COMBATTERE I DISCORSI D’ODIO IN TRE SEMPLICI MOSSE

È una domenica d’agosto, in un tranquillo paese di provincia la gente passeggia in infradito tra le bancherelle del mercato, pronta ad andare verso il mare. Nella piazza della chiesa, il Sindaco tiene un discorso in memoria del Brigadiere Mario Cerciello Rega, ucciso in servizio nella notte del 26 luglio scorso. Con gli occhiali scuri, il sudore colante dentro e fuori il completo blu e la fascia tricolore, tuona contro gli assassini e chi li difende, cioè “la sinistra” (www.tpi.it/2019/08/06/)

Devono marcire in carcere gli assassini”, grida tra gli applausi. Si scaglia contro i rossi che, senza vergogna, “hanno immediatamente spostato l’attenzione sul comportamento dei carabinieri, inscenando una sorta di processo mediatico per una foto dell’assassino bendato apparsa sui giornali”, riferendosi all’immagine in cui uno dei colpevoli compare bendato e ammanettato nella sala dell’interrogatorio, episodio al centro di un’indagine interna avviata dallo stesso Giovanni Nistri, Comandante generale dell’Arma dei Carabinieri (https://www.ilmattino.it/primopiano/).

Il sindaco conclude l’invettiva appellandosi ai “valori smarriti” che ci fanno schierare dalla parte sbagliata, cioè “la sinistra”. L’assunto è quindi questo: se hai votato sinistra, difendi gli assassini del brigadiere Cerciello Rega. Lo sostiene la più alta carica del paese di Solesino, votato da un cittadino su tre alle amministrative del 2018.

Che cosa ci sta succedendo?

IL FLUSSO DI INCOSCIENZA

Il discorso d’odio del sindaco ci indigna soprattutto dal punto di vista morale. È ingiusto essere paragonati agli assassini solo perché si vota sinistra e la paura rossa sta tornando come un rigurgito maccartista. In realtà dovrebbe stupirci innanzitutto la totale assenza di logica. Le sue parole corrono per conto loro e dimenticano (più o meno consapevolmente) i fatti. Se provate a chiedere al Sindaco i nomi degli esponenti PD che hanno difeso gli assassini, vi risponde con uno screen di “Rassegne Italia” (https://www.rassegneitalia.info/), pagina che ha la decenza di definirsi “non una testata giornalistica, ma un contenitore di informazione on-line rivolto ad un pubblico di destra”. L’argomentazione a sostegno della sua tesi è questa: “La sinistra si indigna più per un criminale bendato che per un militare ucciso”. Basta a far comprendere ai cittadini che il discorso del sindaco è, prima che oltraggioso, insensato? No.

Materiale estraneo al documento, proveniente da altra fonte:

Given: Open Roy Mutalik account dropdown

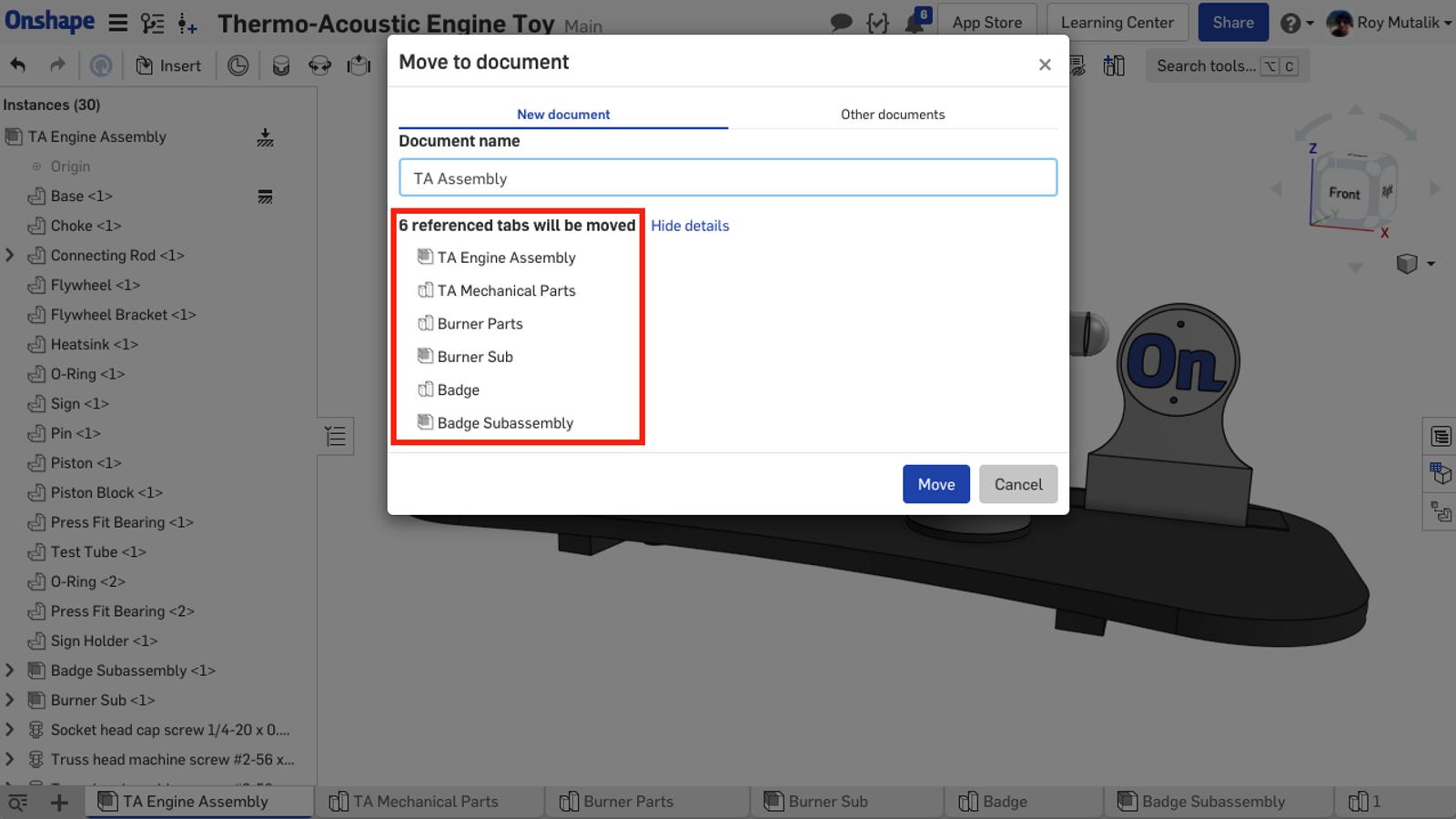Looking at the screenshot, I should point(1390,23).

Chi difende la posizione del sindaco si appella alla necessità di maggior tutela nei confronti delle forze dell’ordine. Un signore sostiene che la sicurezza è in pericolo a causa degli immigrati i quali, a suo dire, costituiscono il 95% delle presenze in carcere. Quando chiedo dove ha trovato il dato, mi dice di informarmi telefonando al Due Palazzi (il carcere di Padova). Gli rispondo che i dati ci sono e gli stranieri sono il 50%. A quel punto mi accusa di essere “fissata con le percentuali” (nonostante abbia iniziato lui) e che anche se credo non siano vere, non importa. Il signore è un caso raro? No. Spulciatevi qualche commento riferito ad un qualsiasi evento di cronaca nera e vedrete cosa ne esce.

L’accozzaglia livorosa di opinioni prive di fondamento è potenzialmente infinita e non arginabile. Se per credere a qualcosa non ho necessità di conoscere i fatti, allora i fatti non saranno mai in grado di dimostrarmi che quella cosa non è vera. Credere ad una menzogna significa perdere la coscienza di sé e del mondo, mettendoci in balia di correnti di potere che ci rendono fragili dandoci l’impressione di essere forti perché “diciamo quello che pensiamo”.

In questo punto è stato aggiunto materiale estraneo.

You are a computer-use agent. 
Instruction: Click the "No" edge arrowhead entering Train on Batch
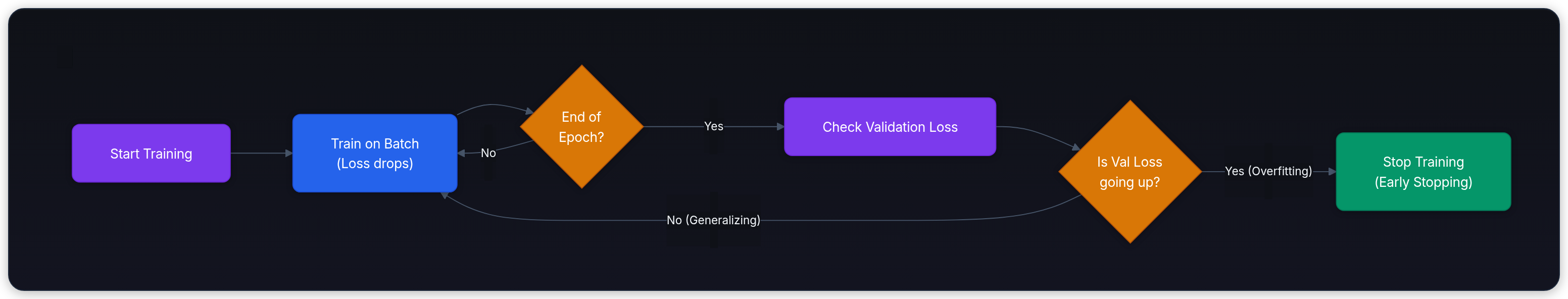tap(461, 154)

I discorsi di politici come il sindaco (il cui motto è, peraltro, “dalle parole ai fatti”) sembrano sfruttare il “flusso di coscienza”, la tecnica narrativa che consiste nella libera rappresentazione dei pensieri così come paiono nella mente, prima di essere riorganizzati logicamente in frasi. L’intento del Sindaco, però, è esprimere un’idea chiara e muovere potenti accuse, non recitare un monologo interiore alla James Joyce. Di conseguenza il discorso non risulterà strambo e autentico come un flusso di coscienza: sarà banale e truffaldino come la retorica salviniana. In tal modo non esce la parte più pura e sconvolgente della coscienza, ma quella dell’incoscienza di chi parla e di chi ascolta annuendo. È normale che la gente lo sostenga e lo condivida? Sì.

DOVE OSANO LE BUFALE

Un recente studio svolto dal MIT (Massachussetts institute of technology) di Boston ha analizzato per la prima volta in modo estensivo i meccanismi di diffusione delle notizie false in rete. A livello neurale, le notizie che non superano la verifica dei fatti hanno un impatto emozionale più potente: sono costruite in modo tale da ispirare rabbia, disgusto, dolore, oltre ad essere più accattivanti di quelle vere. Una notizia falsa ha il 70 per certo di probabilità di essere condivisa più di una notizia vera. Non solo: le notizie politiche false viaggiano al triplo della velocità di ogni altra notizia falsa, raggiungendo il doppio delle persone. In questo caso i veicoli non solo sterili algoritmi, ma le scelte consapevoli delle persone, tanto che non importa chi le condivide (se persone famose e popolari) ma in quanti le fanno girare. Non sono tanti quelli che le inventano, ma troppi quelli che le diffondono (ilsole24ore.com/video/notizie/ecco-come-nasce-fake-news).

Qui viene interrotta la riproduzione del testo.